• [Work item]
Please copy every line of the data in which the string "agent" appears.

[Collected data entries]
▬▬▬▬▬▬▬▬▬▬

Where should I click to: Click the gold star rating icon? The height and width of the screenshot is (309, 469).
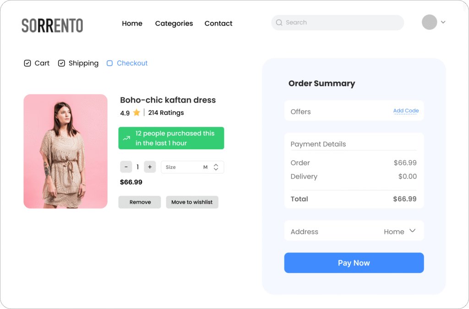tap(136, 113)
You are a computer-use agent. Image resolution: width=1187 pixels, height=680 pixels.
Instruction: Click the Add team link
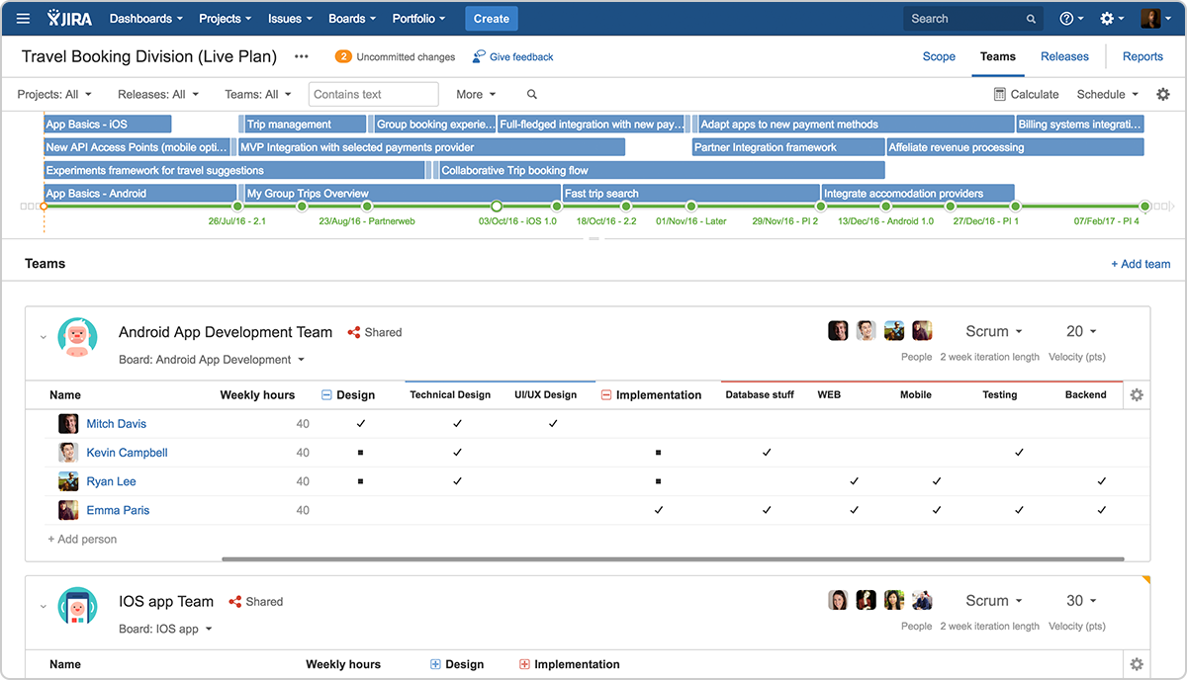click(x=1141, y=264)
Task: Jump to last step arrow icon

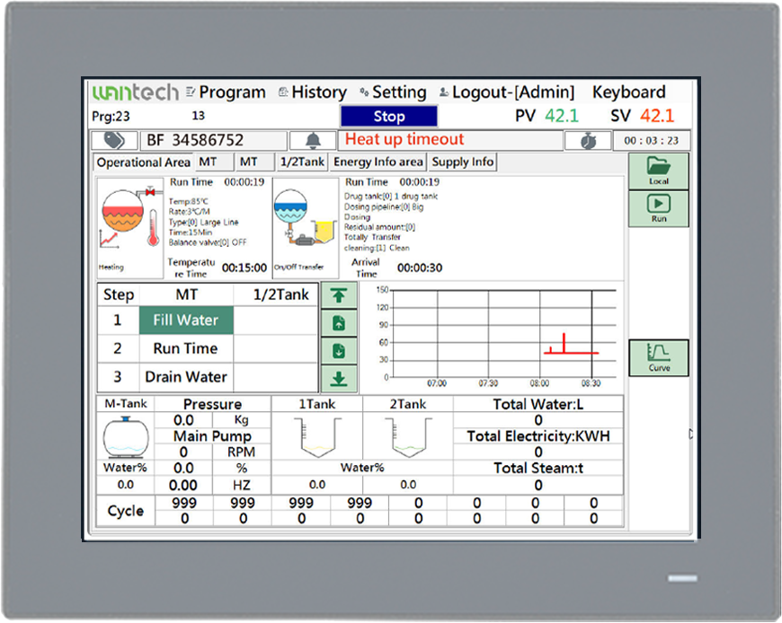Action: click(339, 379)
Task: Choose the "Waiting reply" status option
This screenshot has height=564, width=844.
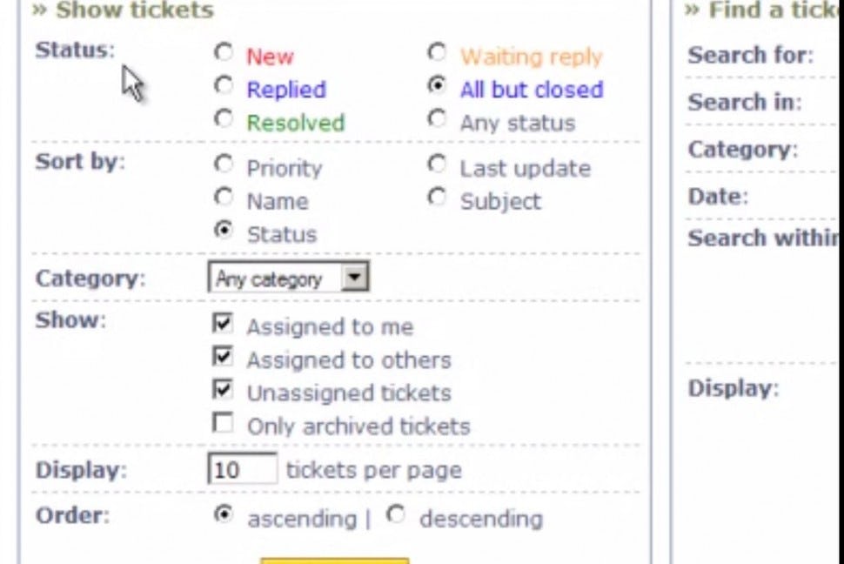Action: tap(438, 53)

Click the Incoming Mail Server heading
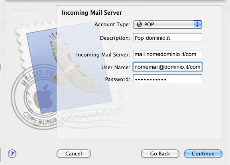click(92, 13)
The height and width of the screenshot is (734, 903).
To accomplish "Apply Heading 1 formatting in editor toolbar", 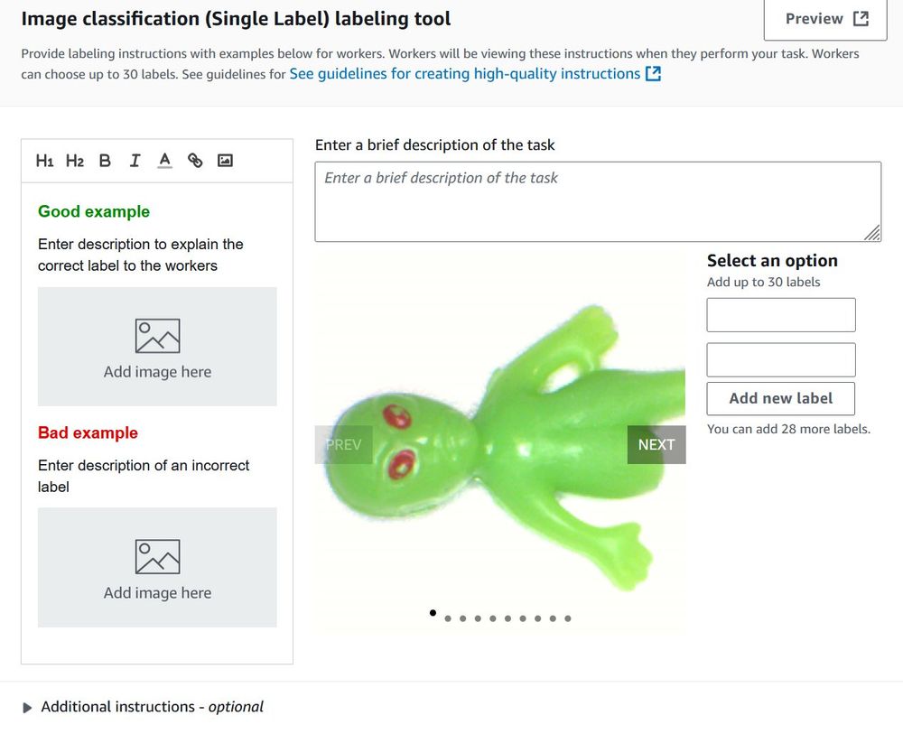I will [44, 161].
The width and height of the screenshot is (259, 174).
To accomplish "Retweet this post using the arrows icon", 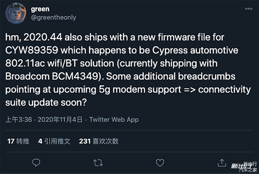I will coord(98,162).
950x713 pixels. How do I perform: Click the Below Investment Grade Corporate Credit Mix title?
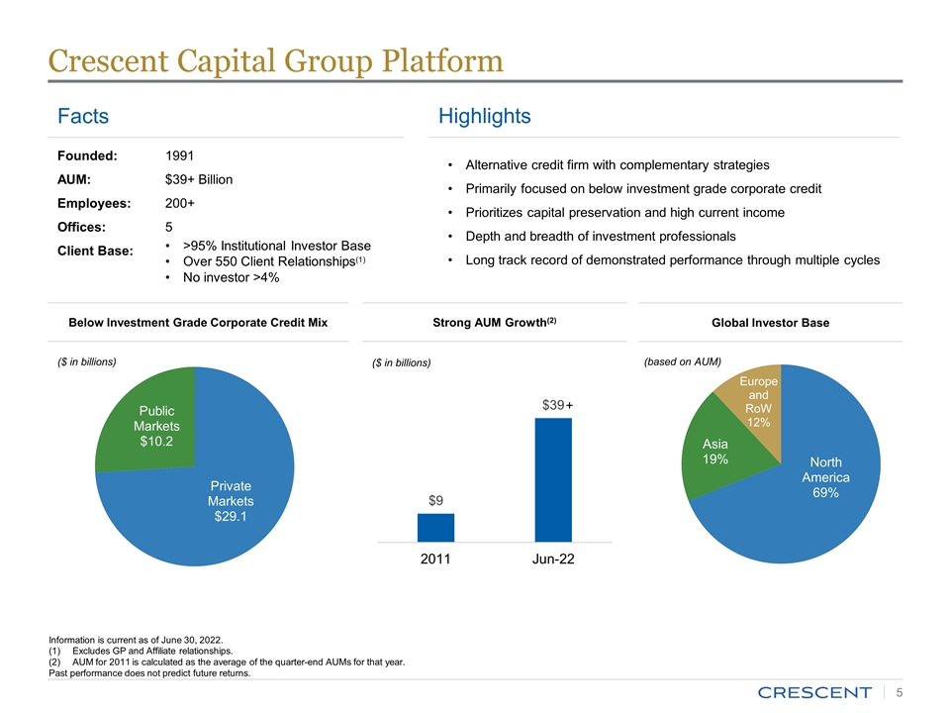[x=197, y=323]
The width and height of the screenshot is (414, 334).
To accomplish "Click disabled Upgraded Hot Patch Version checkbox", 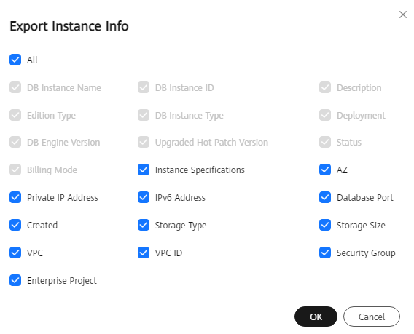I will (144, 142).
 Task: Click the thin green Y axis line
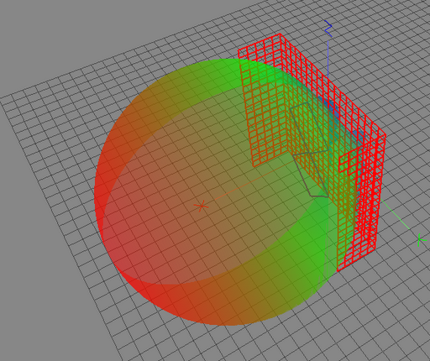(x=395, y=214)
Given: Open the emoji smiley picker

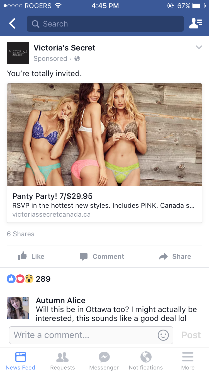Looking at the screenshot, I should [163, 335].
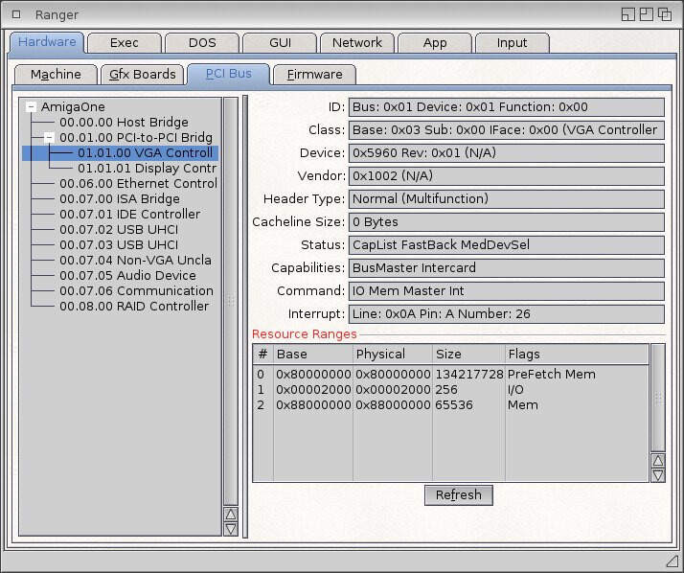This screenshot has height=573, width=684.
Task: Select 00.07.05 Audio Device entry
Action: coord(127,276)
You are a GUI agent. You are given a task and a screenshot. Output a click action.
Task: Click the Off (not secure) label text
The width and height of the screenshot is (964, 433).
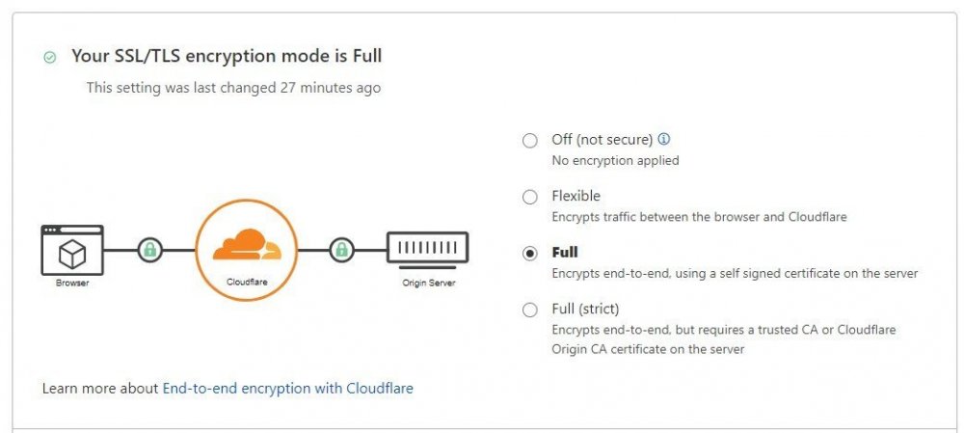[602, 140]
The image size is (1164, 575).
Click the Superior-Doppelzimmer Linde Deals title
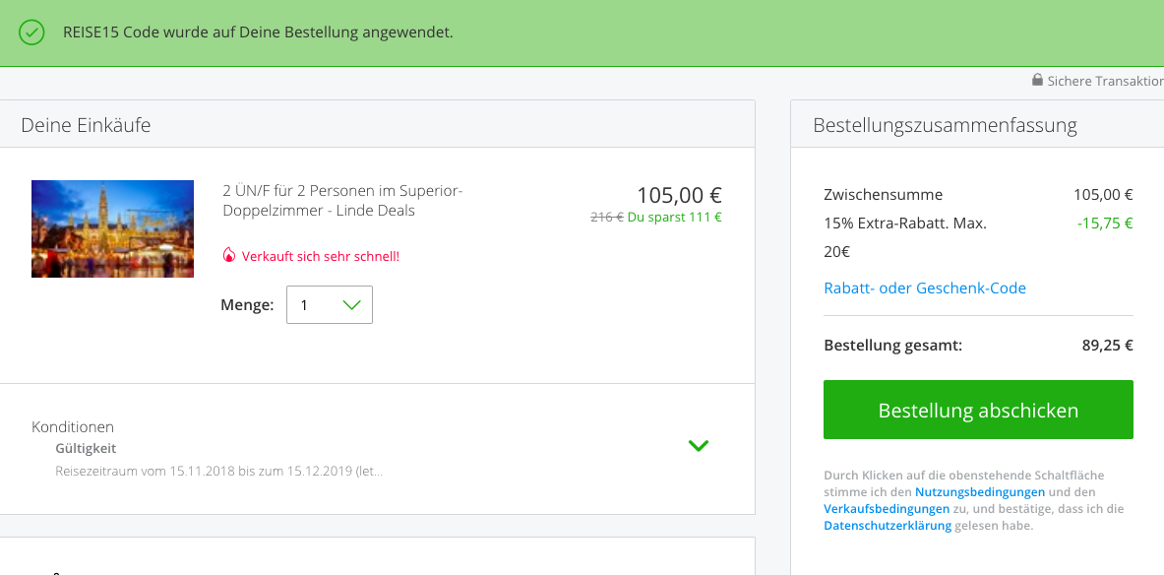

▬▬▬▬▬▬▬▬▬▬

• [Task response]
You are a computer-use agent. Image resolution: width=1187 pixels, height=680 pixels.
You are a GUI agent. You are given a task and a screenshot. Output a click action.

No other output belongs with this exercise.